An Associated Press report went out of its way to twice say the cocaine was found in a place that anyone could visit. “The White House was briefly evacuated Sunday evening while President Joe Biden was at Camp David after the Secret Service discovered suspicious powder in a common area of the West Wing, and a preliminary test showed the substance was cocaine, two law enforcement officials said Tuesday,” the AP said.
The next paragraph said “Secret Service agents were doing routine rounds on Sunday when they found the white powder in an area accessible to tour groups, not in any particular West Wing office, the officials said.”
But the White House’s official webpage says “visitors will see multiple rooms in the East Wing and Residence, including the State Dining Room, East Room, Blue Room, Red Room, Green Room, and the Family Theater.” So, none of the rooms in the West Wing.
I worked as a journalist inside the White House for a dozen years and never saw a tour group pass through. Tourists enter from East Executive Avenue, next to the Treasury Department, and head into the East Wing. And I’ve taken the tour maybe a dozen times with family and friends — we never went to the West Wing. Sometimes, we visited the Diplomatic Room, the Library, and a hallway that holds the portraits of past presidents and first ladies, but that’s it.

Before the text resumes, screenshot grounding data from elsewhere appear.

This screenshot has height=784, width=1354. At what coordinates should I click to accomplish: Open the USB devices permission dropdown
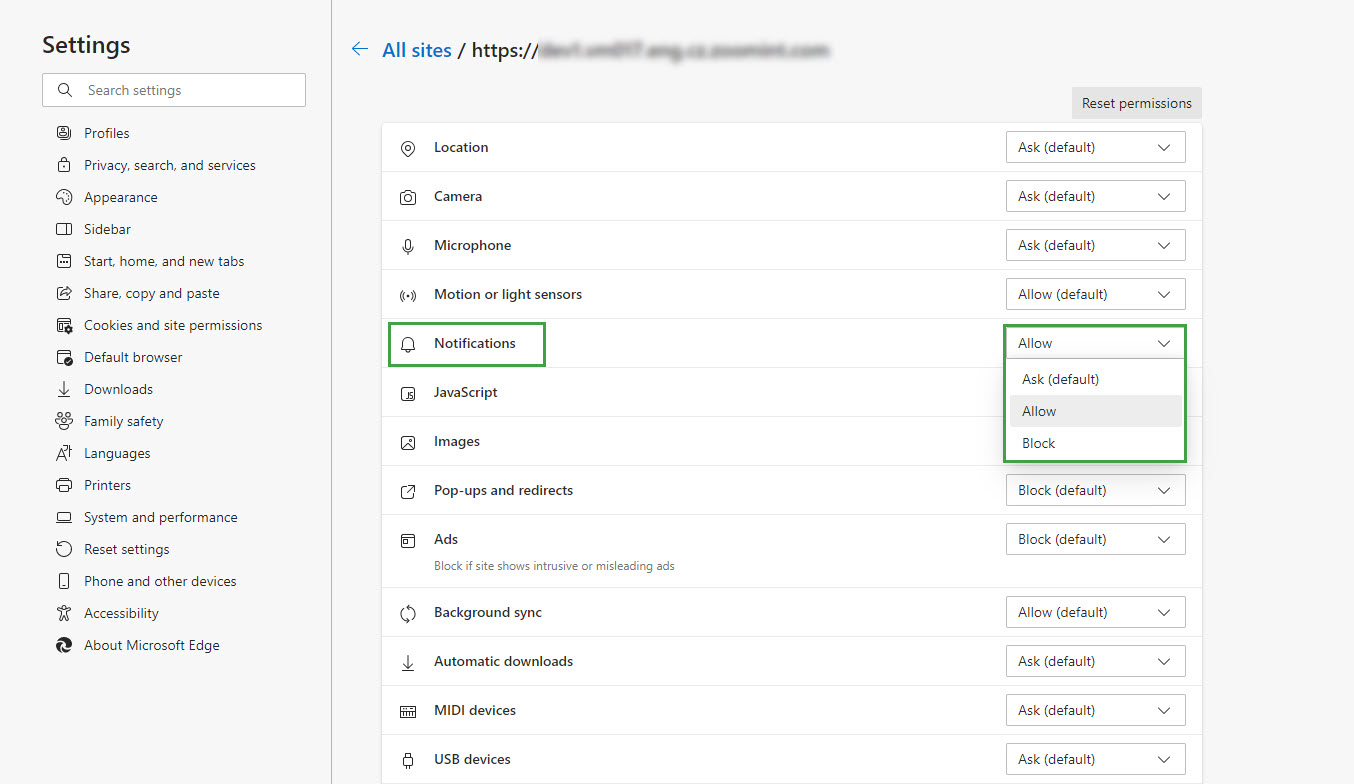coord(1095,759)
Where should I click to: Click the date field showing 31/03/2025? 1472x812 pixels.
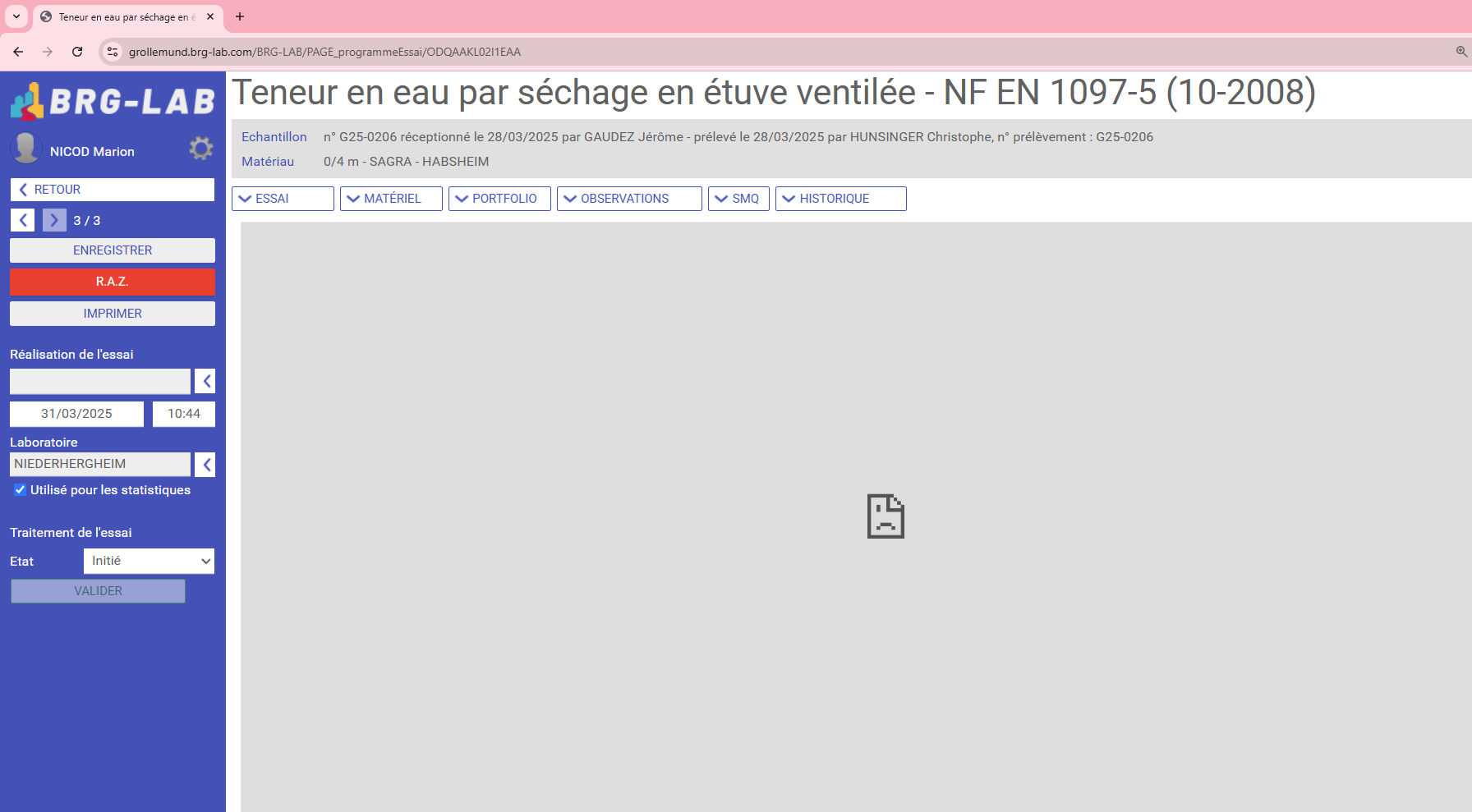(x=76, y=414)
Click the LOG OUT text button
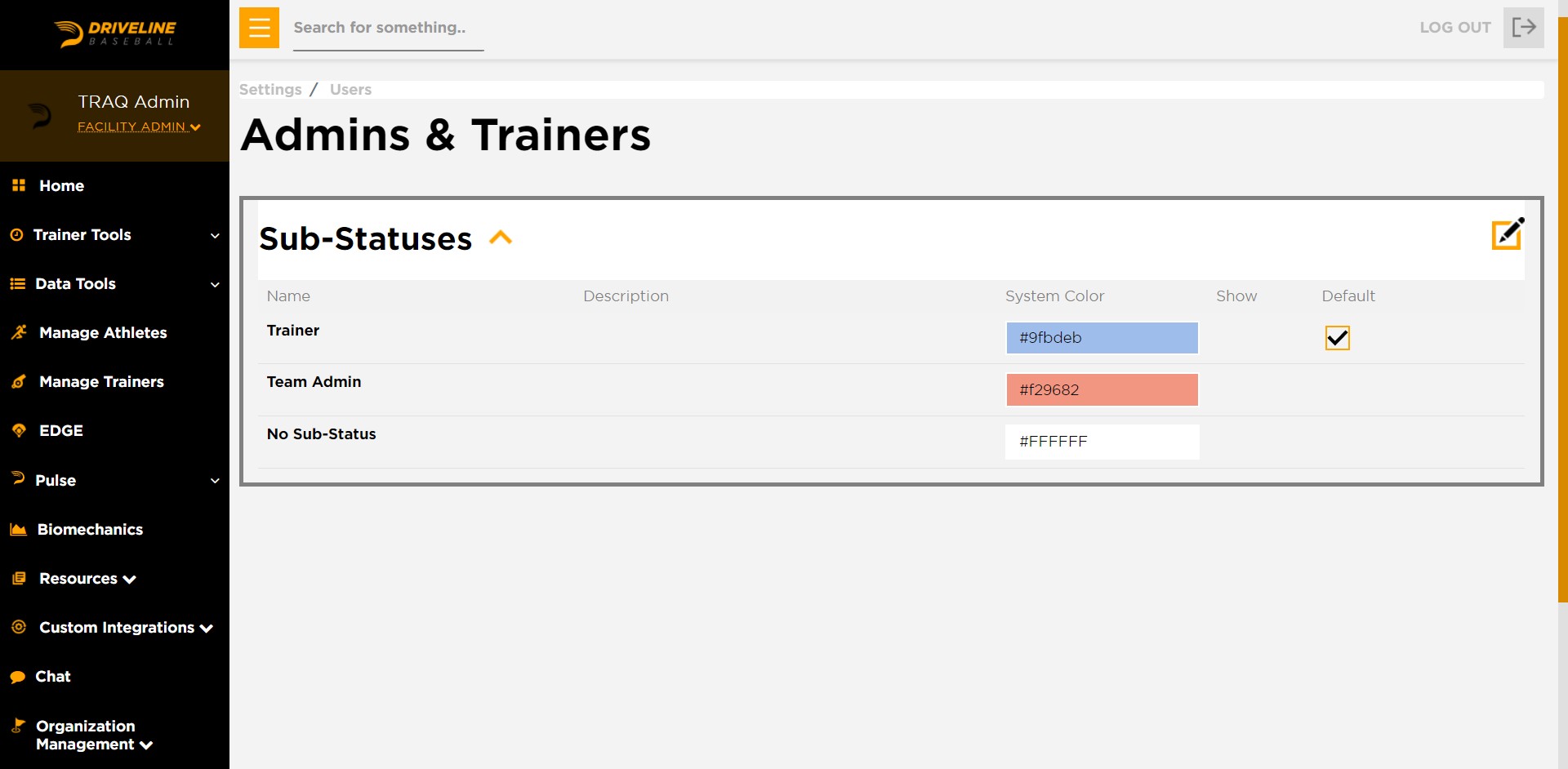Viewport: 1568px width, 769px height. 1455,28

It’s all weird. “Radio dispatches by the D.C. Fire Department and reviewed by DailyMail.com, suggested the substance had been found in the library two floors below the private White House residence — and part of the public tour,” the UK paper reported.

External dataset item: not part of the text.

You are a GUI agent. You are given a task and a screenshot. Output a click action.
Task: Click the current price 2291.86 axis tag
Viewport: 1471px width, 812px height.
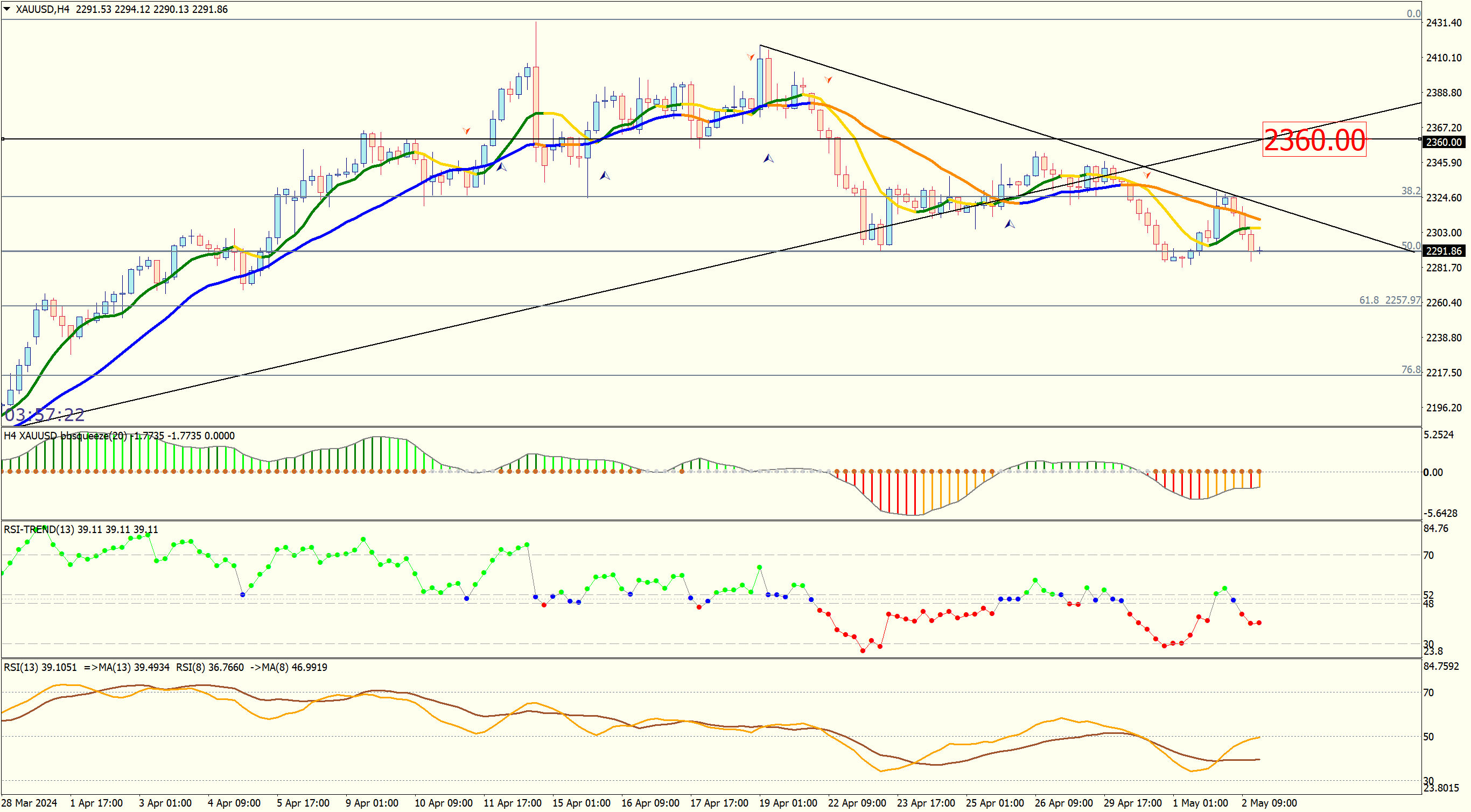pos(1443,251)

But that changed quickly. “A Secret Service statement confirms that the cocaine was found in a ‘work area’ and not the library,” the Daily Mail reported.
“On Sunday evening, the White House complex went into a precautionary closure as officers from the Secret Service Uniformed Division investigated an unknown item found inside a work area,” the USSS statement reads. “The DC Fire Department was called to evaluate and quickly determined the item to be non-hazardous.”

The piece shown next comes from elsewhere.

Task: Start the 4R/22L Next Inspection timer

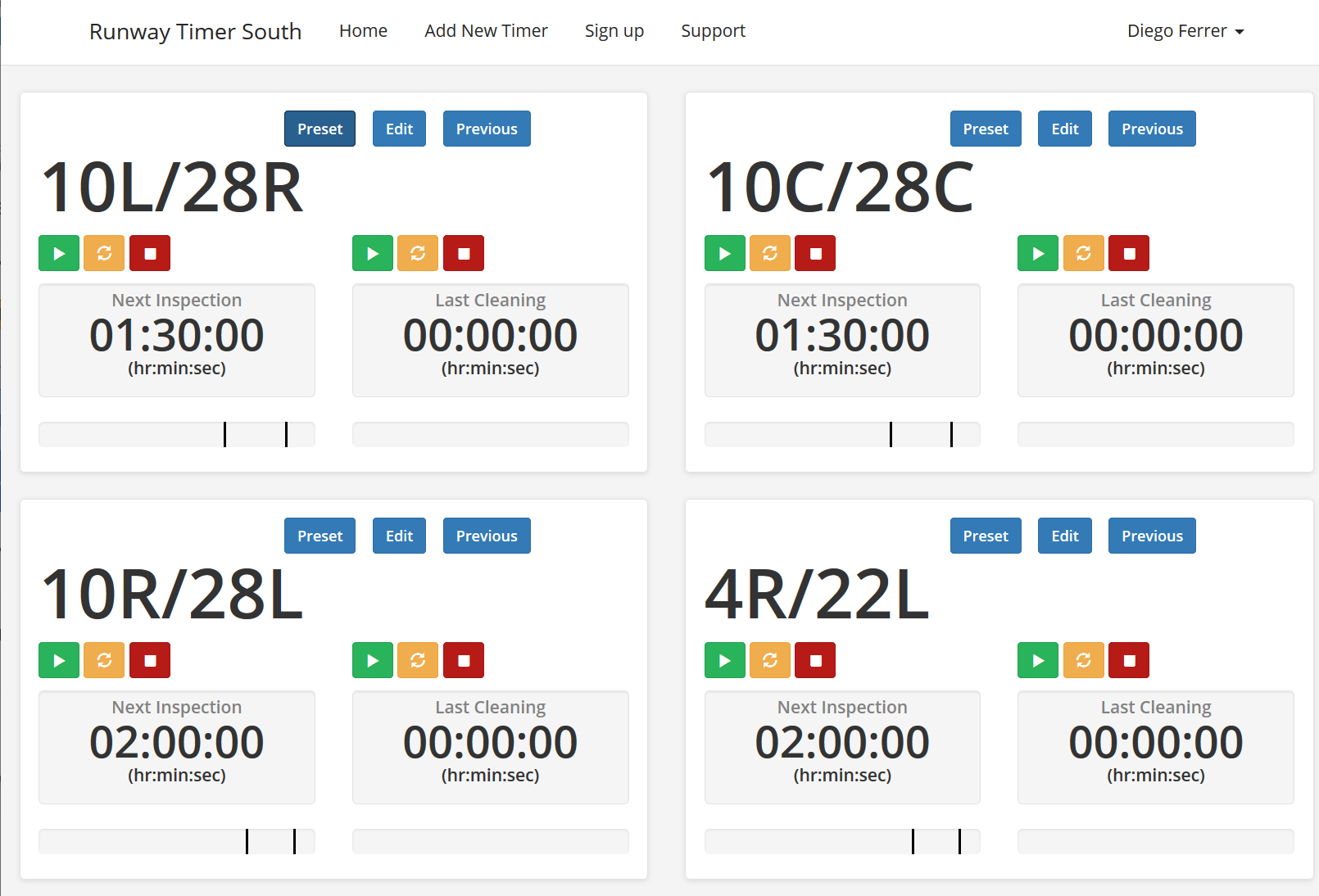Action: 725,660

The AP, again, made sure to note that President Joe Biden and his son, Hunter, a former cocaine addict, were not at the White House at the time. Biden and family members spent the long holiday weekend at the presidential retreat Camp David in Maryland.
But speculation on social media started right away. “They never found cocaine in the Trump White House!” Rep. Jim Banks (R-IN) wrote on Twitter. And he posted another tweet with a drawing that has been liked nearly 4,000 times.
What a disgrace pic.twitter.com/S3rBLjjVQc
— Jim Banks (@RepJimBanks) July 4, 2023
Some also targeted Hunter Biden, who has struggled with substance abuse. He was at the White House on Friday before heading with his father to Camp David.
“It wouldn’t be a thumpin’ July 4th weekend without Hunter Biden ripping lines off of a bust of Teddy Roosevelt,” Newsmax host Robb Schmitt said.
“It Appears that Cocaine, has been Found at the White House. –And it Wouldn’t be a Thumping July 4th Weekend, Without Hunter Biden Ripping Lines Off a Bust of Teddy Roosevelt.” pic.twitter.com/dCE0OGMAo2
— Tony Kambeitz (@Kambeitz9) July 4, 2023
Just last week, pictures re-emerged of Hunter Biden holding a crack cocaine pipe as he drove to Las Vegas.
And last month, Hunter Biden reached a sweetheart deal with the Justice Department in which he will admit the facts in a gun charge. He allegedly checked a box claiming he did not use illegal substances — which would have disqualified him from making the purchase.
The views expressed in this piece are the author’s own and do not necessarily represent those of The Daily Wire.
Joseph Curl has covered politics for 35 years, including 12 years as White House correspondent for a national newspaper. He was also the a.m. editor of the Drudge Report for four years. Send tips to [email protected] and follow him on Twitter @josephcurl.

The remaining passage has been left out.